Lutte contre le racisme l’heure est au bilan

Québec, 4 mars 2023. Une dizaine de groupes communautaires dont les enjeux touchent le racisme de près ou de loin se questionnent sur les actions mises en place par les différents paliers de gouvernement (municipal, provincial et fédéral) pour lutter contre le racisme. Ces groupes invitent les gouvernements à rendre des comptes sur leur propre bilan d’ici la semaine d’action contre le racisme qui a lieu du 21 au 31 mars.

Un gouvernement municipal qui se ferme les yeux

Alors que l’ancien maire de Québec, Régis Labeaume, a reconnu l’existence du racisme systémique en 2020 dans la foulée de l’affaire George Floyd, l’administration Marchand n’a jusqu’à maintenant pas parvenue à développer et à appliquer une approche cohérente et efficace en termes de lutte au racisme. Il faut dire que, déjà, l’approche antiracisme de Labeaume avait commencé à atteindre ses limites. En effet, « l’experte » qu’il avait embauchée, Iréna Florence Harris, brille par son absence dans l’espace public et sur le terrain depuis son arrivée. Sans compter que la consultation lancée en 2021, par Régis Labeaume, avait refusé de traiter de la question du profilage racial et du racisme systémique. L’administration Marchand a toutefois accentué la transformation de l’élan antiraciste en une insignifiante politique de vivre-ensemble. En effet, lorsqu’elle fût confronté à un scandale policier à l’automne 2021 révélant encore une fois la présence de profilage racial, la Ville de Québec a tourné le dos à la possibilité de mener une enquête statistique sur l’ethnicité des personnes interpellées pour privilégier le déploiement d’un Plan de développement pour de meilleures pratiques policières fondé sur l’amélioration des « compétences culturelles ».  Bref, la Ville de Québec tente de régler par la culture ce qui ne peut être réglé que par le traitement égal de chaque citoyen.ne par les institutions.

Un gouvernement provincial qui ajoute de l’huile sur le feu

En 2020, le ministre responsable de la lutte contre le racisme s’était donné 5 ans pour appliquer l’ensemble des actions déposées par le Groupe d’action contre le racisme. Force est de constater que le gouvernement a lamentablement échoué. Que ce soit par l’absence de règlement exigeant la fin des interpellations sans motif dans l’espace publique, le refus de reconnaître l’existence du racisme  systémique et d’adopter le Principe de Joyce ou lutter contre les discriminations dans l’accès au logement, les groupes de défense collectives des droits ne constatent aucun engagement ferme. Pire encore, alors que le gouvernement avait annoncé qu’il serait exemplaire dans sa lutte contre le racisme, il se retrouve à alimenter les pires préjugés notamment en répétant dans les médias que l’identité québécoise est menacée par l’immigration. C’est pourtant ce gouvernement qui est une réelle menace à la fierté québécoise en discriminant les enfants de demandeurs-ses d’asile d’avoir accès à nos garderies subventionnées ou en accusant les personnes immigrantes d’aggraver la crise du logement. Bref, le gouvernement failli à son engagement de lutter contre le racisme. Vous avez un doute? Je vous met au défi de nommer le ministre responsable de la Lutte contre le racisme.

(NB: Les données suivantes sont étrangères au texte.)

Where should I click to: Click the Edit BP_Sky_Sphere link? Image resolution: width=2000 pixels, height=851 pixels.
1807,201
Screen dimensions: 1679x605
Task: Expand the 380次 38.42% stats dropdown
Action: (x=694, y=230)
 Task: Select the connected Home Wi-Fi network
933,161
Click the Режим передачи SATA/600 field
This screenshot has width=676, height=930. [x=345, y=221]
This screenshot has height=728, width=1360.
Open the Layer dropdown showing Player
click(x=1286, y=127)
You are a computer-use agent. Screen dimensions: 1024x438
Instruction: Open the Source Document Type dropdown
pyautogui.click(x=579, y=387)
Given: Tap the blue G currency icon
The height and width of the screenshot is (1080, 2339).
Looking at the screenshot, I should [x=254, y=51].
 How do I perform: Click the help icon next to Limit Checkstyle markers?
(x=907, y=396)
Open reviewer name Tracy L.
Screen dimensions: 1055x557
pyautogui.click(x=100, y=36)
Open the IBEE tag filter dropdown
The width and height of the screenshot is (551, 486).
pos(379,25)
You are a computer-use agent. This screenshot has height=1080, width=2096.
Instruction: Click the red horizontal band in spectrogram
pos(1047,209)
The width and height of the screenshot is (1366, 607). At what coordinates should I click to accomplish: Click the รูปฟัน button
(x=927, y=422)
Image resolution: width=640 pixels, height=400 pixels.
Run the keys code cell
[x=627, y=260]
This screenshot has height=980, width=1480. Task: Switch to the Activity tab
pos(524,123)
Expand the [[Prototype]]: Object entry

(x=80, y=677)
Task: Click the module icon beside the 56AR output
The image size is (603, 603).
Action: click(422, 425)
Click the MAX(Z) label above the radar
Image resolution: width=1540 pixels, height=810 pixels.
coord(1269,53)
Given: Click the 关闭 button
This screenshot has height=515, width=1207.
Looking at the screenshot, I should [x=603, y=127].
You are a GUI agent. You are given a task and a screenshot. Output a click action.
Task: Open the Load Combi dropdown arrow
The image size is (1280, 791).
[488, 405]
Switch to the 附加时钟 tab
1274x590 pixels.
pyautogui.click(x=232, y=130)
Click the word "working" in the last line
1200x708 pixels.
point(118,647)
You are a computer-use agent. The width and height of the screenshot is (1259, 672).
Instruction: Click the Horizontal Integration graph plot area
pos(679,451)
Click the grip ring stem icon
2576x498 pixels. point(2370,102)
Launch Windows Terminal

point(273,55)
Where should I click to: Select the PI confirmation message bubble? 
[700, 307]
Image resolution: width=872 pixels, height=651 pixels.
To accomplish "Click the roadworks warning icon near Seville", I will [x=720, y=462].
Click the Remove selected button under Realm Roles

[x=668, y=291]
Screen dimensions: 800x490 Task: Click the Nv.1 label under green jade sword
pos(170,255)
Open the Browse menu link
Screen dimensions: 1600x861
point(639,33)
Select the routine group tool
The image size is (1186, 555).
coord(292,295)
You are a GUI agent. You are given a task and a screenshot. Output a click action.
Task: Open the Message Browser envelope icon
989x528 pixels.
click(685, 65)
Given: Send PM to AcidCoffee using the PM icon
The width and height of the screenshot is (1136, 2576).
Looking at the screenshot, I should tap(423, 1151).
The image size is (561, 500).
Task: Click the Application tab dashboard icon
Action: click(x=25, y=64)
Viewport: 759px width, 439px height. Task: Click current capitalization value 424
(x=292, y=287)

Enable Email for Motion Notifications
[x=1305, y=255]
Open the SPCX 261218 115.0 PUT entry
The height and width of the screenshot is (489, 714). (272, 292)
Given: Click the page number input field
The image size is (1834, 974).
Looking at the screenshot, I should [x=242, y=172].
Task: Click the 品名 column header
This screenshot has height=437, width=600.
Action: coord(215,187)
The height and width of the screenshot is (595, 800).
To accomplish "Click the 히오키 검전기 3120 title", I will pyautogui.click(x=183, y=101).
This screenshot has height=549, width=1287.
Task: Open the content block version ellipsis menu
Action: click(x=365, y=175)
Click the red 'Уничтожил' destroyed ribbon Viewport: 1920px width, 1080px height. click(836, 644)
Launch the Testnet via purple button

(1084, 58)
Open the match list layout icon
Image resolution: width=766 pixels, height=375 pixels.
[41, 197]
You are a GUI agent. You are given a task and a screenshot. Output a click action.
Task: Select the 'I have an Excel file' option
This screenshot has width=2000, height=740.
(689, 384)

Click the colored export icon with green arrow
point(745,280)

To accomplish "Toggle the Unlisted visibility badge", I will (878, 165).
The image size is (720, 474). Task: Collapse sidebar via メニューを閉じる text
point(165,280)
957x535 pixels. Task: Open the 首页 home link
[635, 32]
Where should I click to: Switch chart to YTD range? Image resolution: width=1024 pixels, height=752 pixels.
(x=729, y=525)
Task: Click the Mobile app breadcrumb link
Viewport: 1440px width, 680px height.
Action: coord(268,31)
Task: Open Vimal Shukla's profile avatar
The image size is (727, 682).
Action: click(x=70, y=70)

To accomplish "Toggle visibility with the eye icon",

Un gouvernement fédéral loin de l’image qu’il projette

Les milieux syndicaux et communautaires critiquent depuis des années le programme des travailleurs étrangers temporaires pour les abus qu’il engendre. Cet automne, la pression est montée d’un cran alors qu’un rapport des Nations Unies dénoncait un danger d’esclavage moderne: les critiques sont maintenant au niveau de la communauté internationale. Alors que les histoires d’abus ne cessent d’apparaître sporadiquement dans les journaux, le gouvernement libéral ne peut garder le statu quo. Alors qu’il a été élu sur la base d’un programme nominalement pro-immigrant, les faits pointent dans une autre direction. En plus des abus de travailleurs étrangers temporaires, le mandat libéral aura été marqué aussi par un faible bilan humanitaire: la fermeture du chemin Roxham pousse maintenant les demandeurs d’asile vers des voies plus dangereuses, et l’accueil de réfugiés Palestiniens est entravé par des processus bureaucratiques insurmontables.

Les groupes communautaires organisent une marche populaire pour faire état du bilan des différents paliers gouvernementaux le 23 mars prochain à 12h30 et demander des actions pour lutter contre le racisme.